* [Work order] Where a line of the data holds the word "computer", copy that line.

* [Listed entries]
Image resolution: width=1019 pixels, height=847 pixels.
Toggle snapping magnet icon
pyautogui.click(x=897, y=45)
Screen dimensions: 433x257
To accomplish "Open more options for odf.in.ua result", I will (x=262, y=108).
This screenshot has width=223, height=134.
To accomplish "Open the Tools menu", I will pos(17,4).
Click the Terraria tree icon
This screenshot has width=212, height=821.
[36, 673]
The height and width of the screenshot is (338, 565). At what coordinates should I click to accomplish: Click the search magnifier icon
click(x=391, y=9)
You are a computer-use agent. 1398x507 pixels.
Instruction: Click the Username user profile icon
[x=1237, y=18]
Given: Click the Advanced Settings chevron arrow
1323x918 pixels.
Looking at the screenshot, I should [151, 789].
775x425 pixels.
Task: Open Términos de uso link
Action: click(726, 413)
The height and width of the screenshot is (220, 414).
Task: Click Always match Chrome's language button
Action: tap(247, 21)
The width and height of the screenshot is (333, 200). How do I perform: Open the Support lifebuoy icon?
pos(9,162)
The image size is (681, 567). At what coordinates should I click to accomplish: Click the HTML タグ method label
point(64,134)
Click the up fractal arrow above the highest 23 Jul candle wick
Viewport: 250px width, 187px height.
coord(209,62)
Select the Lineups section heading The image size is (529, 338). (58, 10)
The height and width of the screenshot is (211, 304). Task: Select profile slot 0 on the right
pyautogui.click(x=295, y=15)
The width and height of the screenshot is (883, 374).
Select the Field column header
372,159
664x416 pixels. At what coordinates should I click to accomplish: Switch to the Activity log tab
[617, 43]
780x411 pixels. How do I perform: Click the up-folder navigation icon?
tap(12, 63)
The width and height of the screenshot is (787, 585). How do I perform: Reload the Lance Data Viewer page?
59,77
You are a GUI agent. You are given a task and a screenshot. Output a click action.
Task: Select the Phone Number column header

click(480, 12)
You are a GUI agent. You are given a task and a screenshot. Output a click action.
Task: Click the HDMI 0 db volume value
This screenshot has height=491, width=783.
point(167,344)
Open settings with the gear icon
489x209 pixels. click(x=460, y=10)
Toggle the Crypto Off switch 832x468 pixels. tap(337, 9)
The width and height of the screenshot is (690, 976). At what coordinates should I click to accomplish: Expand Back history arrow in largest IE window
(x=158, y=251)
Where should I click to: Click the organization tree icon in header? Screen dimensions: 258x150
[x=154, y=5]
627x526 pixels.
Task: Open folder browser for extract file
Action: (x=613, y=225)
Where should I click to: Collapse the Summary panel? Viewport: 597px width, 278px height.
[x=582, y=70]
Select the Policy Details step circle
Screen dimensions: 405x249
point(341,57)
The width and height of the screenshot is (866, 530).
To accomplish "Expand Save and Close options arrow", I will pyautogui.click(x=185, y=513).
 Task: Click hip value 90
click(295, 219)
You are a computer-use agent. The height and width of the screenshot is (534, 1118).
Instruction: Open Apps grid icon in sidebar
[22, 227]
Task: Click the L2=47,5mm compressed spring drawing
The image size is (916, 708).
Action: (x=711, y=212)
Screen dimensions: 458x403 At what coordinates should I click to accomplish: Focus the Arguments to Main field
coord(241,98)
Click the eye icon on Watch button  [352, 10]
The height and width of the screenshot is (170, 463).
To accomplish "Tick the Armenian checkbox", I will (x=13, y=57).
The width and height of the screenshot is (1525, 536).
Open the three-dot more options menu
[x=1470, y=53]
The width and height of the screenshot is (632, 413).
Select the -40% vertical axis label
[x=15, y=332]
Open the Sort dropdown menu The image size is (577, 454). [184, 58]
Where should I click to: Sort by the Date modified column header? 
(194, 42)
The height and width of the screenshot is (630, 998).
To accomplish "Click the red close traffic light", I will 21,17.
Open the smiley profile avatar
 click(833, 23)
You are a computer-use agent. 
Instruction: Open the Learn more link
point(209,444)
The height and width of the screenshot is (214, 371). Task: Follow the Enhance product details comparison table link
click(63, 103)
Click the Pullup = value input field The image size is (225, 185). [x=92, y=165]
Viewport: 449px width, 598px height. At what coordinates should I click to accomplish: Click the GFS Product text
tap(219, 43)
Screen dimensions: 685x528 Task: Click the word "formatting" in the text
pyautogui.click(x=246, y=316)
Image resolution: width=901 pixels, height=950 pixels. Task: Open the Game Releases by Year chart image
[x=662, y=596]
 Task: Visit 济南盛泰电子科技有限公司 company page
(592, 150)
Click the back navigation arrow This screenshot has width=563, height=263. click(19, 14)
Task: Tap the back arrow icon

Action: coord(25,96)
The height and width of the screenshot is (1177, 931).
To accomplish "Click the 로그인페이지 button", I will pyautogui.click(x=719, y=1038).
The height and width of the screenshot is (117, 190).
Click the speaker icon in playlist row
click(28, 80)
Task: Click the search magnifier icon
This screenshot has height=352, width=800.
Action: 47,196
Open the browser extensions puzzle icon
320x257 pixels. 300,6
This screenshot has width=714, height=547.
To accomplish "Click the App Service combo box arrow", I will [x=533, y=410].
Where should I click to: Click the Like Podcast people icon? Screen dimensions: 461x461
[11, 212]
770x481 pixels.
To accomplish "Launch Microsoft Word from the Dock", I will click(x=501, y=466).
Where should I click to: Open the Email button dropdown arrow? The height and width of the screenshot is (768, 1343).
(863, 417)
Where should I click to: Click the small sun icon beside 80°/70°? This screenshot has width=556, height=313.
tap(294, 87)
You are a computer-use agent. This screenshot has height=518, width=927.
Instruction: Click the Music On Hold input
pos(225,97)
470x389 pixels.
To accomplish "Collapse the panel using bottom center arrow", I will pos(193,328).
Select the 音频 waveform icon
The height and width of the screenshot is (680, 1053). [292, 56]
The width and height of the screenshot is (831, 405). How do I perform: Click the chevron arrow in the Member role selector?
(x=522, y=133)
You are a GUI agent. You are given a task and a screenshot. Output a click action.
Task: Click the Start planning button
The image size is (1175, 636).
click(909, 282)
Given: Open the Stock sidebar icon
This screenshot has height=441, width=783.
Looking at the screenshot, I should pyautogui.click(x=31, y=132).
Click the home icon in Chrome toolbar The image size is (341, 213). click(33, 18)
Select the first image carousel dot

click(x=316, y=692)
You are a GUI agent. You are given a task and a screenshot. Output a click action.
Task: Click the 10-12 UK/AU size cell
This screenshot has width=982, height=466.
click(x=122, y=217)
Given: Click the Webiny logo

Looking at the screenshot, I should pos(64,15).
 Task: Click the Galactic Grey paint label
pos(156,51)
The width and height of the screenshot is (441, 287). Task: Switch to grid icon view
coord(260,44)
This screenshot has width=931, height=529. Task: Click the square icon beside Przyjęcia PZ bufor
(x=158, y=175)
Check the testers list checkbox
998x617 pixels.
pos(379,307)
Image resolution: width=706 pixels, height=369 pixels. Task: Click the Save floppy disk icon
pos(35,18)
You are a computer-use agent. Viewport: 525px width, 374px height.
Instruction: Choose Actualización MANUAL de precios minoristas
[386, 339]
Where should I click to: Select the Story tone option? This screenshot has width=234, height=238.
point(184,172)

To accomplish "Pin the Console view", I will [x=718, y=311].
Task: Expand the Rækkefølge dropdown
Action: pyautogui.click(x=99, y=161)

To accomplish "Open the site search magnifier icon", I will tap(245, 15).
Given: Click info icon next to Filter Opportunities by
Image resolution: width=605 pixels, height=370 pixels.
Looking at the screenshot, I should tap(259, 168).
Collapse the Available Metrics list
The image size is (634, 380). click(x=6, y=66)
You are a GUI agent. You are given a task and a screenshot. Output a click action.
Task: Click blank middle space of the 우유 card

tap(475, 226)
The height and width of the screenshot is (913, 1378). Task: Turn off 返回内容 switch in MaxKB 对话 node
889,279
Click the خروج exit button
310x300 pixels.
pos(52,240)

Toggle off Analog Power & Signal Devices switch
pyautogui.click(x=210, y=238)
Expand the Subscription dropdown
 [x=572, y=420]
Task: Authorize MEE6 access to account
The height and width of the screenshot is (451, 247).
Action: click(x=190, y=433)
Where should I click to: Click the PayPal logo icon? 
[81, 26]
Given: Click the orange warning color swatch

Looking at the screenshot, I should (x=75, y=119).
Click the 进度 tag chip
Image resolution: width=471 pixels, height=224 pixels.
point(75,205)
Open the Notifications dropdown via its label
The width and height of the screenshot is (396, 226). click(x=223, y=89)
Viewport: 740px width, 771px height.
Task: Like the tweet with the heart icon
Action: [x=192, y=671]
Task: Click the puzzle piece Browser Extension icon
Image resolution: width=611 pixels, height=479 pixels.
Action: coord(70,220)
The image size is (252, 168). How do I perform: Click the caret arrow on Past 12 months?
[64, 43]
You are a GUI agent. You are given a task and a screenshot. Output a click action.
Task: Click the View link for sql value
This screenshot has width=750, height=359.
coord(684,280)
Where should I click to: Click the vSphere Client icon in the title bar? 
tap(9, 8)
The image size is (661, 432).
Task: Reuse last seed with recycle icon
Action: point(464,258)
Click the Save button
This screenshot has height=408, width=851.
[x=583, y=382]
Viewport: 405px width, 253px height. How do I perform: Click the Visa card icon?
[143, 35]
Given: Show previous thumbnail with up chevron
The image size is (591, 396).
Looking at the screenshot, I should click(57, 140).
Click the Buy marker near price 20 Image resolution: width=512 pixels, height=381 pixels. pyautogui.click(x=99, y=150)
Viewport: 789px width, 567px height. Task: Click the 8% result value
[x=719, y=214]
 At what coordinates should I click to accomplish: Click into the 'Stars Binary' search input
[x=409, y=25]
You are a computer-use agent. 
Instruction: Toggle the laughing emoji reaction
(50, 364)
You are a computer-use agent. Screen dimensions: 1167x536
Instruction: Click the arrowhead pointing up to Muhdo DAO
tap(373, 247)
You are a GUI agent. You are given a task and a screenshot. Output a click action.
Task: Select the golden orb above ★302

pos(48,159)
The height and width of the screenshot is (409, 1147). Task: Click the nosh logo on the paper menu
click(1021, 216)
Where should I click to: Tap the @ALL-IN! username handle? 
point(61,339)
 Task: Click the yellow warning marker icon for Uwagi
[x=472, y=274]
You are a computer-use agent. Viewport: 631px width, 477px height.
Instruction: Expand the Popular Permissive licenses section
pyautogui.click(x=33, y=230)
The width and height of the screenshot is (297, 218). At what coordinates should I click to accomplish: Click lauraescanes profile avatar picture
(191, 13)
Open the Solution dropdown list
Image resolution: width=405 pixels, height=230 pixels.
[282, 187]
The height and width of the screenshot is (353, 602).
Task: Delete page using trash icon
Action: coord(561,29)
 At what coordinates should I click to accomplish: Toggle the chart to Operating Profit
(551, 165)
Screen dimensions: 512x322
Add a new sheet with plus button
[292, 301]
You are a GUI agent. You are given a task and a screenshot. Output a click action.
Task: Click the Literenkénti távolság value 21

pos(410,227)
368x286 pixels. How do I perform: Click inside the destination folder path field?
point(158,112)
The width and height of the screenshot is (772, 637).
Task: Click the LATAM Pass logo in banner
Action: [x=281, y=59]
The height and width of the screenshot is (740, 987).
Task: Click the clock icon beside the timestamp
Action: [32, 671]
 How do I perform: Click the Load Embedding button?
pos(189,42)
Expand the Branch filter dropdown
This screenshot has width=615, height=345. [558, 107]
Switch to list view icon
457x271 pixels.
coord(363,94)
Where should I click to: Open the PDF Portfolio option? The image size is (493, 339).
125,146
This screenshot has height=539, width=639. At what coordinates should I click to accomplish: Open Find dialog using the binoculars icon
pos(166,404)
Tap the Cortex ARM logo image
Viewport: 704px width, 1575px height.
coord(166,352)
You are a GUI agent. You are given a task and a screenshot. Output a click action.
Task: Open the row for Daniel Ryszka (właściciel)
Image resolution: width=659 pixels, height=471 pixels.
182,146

* [Result below]
You are a computer-use agent. 1398x507 pixels.
You are a computer-use agent. The height and width of the screenshot is (534, 1118).
You are a computer-use agent. 
You are a computer-use agent. This screenshot has height=518, width=927.
You are a computer-use agent. Viewport: 525px width, 374px height.
You are a computer-use agent. 
You are a computer-use agent. Screen dimensions: 1167x536
You are a computer-use agent. Viewport: 631px width, 477px height.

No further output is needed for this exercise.